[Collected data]
§ §

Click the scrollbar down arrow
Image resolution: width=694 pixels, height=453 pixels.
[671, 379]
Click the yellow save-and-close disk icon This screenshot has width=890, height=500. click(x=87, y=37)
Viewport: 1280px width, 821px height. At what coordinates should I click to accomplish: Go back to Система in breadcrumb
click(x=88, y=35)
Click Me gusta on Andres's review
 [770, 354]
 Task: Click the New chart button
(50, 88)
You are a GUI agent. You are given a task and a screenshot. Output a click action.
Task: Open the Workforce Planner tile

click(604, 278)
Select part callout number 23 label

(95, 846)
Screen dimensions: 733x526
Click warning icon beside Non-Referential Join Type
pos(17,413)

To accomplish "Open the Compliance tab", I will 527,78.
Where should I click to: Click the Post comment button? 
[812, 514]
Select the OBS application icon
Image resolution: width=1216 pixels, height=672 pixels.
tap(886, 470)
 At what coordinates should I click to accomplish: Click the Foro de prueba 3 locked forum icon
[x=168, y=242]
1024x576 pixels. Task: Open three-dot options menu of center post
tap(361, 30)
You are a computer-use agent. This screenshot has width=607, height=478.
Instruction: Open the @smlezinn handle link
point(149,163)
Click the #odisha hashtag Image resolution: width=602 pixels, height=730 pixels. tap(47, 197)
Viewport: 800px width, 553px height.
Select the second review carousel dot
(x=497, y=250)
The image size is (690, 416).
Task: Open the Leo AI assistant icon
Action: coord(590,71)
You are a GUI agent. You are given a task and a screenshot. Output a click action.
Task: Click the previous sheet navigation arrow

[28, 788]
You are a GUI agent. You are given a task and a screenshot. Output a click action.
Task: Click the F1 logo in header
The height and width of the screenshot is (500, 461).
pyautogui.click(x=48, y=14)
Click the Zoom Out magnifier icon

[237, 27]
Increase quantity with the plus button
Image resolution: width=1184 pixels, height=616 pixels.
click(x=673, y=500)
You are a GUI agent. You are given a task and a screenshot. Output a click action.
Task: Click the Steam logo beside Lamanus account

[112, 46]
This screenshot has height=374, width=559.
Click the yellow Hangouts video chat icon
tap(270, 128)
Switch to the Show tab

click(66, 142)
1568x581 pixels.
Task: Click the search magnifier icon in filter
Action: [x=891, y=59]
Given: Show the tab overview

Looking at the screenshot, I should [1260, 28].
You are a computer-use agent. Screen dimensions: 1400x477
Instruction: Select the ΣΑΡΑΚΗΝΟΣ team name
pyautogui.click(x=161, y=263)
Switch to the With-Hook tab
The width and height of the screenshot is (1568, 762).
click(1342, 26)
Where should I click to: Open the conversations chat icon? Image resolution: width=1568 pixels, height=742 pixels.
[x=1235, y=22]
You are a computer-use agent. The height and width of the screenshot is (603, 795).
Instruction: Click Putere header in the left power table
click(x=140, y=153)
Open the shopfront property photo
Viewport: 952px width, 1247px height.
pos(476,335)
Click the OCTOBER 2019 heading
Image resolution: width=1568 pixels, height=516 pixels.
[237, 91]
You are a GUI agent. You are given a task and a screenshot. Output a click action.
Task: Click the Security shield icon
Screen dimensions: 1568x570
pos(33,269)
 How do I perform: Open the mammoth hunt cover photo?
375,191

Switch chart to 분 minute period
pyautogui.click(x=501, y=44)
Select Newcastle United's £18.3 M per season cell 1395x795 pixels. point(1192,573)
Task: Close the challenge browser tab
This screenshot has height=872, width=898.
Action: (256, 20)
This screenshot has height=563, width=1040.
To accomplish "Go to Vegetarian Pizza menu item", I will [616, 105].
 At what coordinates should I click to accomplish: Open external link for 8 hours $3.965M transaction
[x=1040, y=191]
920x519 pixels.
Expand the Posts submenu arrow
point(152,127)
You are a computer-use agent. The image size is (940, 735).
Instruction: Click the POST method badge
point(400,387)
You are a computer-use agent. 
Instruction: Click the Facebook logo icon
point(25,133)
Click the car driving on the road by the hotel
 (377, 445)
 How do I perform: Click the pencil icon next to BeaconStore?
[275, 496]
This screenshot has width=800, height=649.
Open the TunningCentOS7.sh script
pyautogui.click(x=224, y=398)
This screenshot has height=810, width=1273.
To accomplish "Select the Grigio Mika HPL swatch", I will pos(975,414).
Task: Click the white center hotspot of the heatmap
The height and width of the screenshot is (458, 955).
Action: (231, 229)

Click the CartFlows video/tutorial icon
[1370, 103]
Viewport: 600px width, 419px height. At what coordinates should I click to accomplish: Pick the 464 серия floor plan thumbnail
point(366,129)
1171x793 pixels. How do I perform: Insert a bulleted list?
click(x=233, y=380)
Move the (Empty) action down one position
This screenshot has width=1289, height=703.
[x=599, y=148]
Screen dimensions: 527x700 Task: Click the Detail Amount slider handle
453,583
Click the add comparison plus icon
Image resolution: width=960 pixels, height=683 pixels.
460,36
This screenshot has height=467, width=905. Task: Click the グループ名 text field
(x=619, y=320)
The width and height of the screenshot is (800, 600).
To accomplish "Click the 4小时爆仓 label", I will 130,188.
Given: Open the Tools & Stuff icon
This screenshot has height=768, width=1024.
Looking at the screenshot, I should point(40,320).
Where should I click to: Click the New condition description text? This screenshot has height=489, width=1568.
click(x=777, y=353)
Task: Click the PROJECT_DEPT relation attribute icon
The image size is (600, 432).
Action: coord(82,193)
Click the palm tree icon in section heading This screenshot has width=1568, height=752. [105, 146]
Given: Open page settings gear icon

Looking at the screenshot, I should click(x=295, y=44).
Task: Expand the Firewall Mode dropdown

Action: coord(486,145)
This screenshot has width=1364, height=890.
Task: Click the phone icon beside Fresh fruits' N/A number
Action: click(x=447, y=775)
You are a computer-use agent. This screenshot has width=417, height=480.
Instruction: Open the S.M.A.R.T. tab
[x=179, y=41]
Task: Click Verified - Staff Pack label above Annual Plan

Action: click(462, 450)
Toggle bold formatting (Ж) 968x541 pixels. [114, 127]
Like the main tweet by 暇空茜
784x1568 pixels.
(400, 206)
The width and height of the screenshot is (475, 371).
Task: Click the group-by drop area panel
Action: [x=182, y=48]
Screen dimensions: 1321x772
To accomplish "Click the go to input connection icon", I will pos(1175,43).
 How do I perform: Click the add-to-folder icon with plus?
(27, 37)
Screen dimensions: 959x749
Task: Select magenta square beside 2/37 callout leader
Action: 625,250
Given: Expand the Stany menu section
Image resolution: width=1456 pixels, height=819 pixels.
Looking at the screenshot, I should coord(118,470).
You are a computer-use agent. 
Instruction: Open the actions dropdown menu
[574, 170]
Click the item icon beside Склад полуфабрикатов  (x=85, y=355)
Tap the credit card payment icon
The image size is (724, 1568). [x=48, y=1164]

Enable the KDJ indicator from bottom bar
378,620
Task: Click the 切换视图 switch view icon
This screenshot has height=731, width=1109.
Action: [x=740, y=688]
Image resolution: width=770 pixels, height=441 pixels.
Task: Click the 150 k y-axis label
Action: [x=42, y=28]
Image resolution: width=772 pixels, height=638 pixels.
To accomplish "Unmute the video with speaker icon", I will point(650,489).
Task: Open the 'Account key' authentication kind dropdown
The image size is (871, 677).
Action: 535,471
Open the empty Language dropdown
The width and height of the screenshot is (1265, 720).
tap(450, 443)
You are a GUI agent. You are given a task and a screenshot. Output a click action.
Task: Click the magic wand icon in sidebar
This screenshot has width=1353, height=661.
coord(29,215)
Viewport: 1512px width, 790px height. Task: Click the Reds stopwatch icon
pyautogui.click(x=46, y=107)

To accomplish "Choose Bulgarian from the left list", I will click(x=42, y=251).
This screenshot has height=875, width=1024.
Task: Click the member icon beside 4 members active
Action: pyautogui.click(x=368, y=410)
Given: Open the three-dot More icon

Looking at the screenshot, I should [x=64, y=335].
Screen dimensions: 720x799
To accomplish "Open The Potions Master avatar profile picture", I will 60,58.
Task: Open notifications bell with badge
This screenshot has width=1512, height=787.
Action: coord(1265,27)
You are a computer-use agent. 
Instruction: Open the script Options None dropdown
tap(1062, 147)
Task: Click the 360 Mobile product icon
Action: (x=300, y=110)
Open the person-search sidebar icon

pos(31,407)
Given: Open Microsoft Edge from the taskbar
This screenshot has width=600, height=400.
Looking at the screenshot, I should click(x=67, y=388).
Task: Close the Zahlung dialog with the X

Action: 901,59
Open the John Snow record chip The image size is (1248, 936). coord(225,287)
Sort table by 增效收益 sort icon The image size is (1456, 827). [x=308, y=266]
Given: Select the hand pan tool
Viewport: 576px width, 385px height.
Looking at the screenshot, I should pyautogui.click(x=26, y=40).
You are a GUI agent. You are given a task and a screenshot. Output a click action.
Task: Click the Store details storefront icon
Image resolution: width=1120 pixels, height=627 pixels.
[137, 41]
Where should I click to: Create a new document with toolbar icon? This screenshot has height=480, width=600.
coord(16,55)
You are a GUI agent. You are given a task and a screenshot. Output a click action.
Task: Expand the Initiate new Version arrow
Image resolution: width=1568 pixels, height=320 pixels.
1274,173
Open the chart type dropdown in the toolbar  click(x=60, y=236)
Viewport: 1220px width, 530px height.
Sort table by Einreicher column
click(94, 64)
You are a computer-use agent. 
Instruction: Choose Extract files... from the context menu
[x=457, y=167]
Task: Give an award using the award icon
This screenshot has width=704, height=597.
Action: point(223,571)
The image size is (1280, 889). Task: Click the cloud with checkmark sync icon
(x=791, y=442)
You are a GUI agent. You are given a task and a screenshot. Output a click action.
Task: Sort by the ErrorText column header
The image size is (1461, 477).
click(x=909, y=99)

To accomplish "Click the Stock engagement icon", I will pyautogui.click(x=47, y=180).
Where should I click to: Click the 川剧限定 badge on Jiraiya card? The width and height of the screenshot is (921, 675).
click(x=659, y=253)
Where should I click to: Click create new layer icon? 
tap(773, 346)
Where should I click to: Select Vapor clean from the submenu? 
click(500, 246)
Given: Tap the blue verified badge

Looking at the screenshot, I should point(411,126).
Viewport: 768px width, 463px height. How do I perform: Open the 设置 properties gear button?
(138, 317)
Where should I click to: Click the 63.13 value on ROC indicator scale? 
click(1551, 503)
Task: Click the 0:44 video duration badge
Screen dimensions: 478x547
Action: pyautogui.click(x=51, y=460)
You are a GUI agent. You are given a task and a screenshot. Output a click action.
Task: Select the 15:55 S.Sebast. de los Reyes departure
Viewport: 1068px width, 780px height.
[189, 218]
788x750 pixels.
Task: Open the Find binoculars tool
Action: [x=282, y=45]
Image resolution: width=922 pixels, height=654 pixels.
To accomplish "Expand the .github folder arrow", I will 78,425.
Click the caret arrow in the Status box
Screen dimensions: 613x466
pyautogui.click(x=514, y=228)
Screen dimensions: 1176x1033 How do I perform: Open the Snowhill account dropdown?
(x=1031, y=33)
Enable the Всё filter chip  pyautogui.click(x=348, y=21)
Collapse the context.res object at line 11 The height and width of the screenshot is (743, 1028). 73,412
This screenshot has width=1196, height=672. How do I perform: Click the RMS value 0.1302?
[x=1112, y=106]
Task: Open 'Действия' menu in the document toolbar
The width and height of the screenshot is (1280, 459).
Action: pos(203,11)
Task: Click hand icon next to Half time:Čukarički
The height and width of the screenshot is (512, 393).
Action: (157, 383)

§ §

What is required
Go through the lines above. Select every one that has the string "heading".

Exercise result
Click the OCTOBER 2019 heading
Click the palm tree icon in section heading This screenshot has width=1568, height=752. [105, 146]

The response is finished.